What is needed - Could you render the data below as a JSON list of strings, with one string per line and blank lines left out, and omit the pictures?

──────────────────────────────

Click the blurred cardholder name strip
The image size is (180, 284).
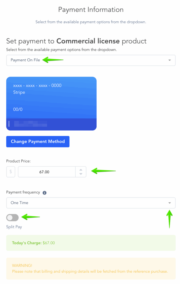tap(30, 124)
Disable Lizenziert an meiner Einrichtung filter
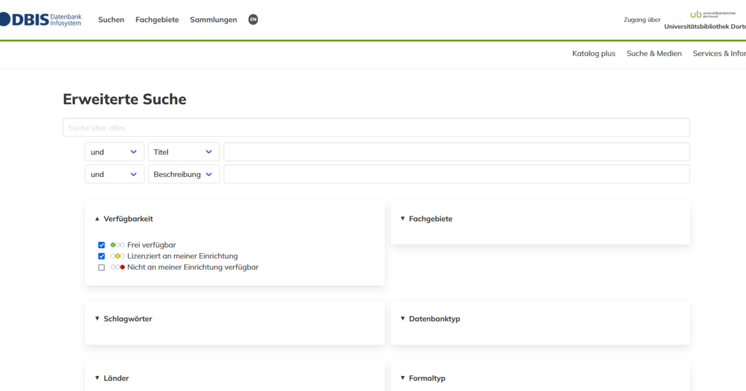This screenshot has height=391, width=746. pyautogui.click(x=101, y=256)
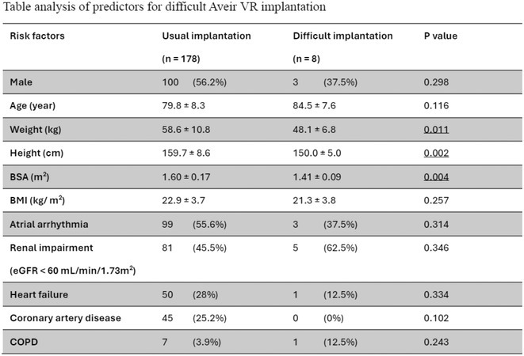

──────────────────────────────

Task response -
[
  "Click the blurred cardholder name strip",
  "The image size is (180, 284).",
  "tap(30, 124)",
  "Disable Lizenziert an meiner Einrichtung filter",
  "This screenshot has height=391, width=746. pyautogui.click(x=101, y=256)"
]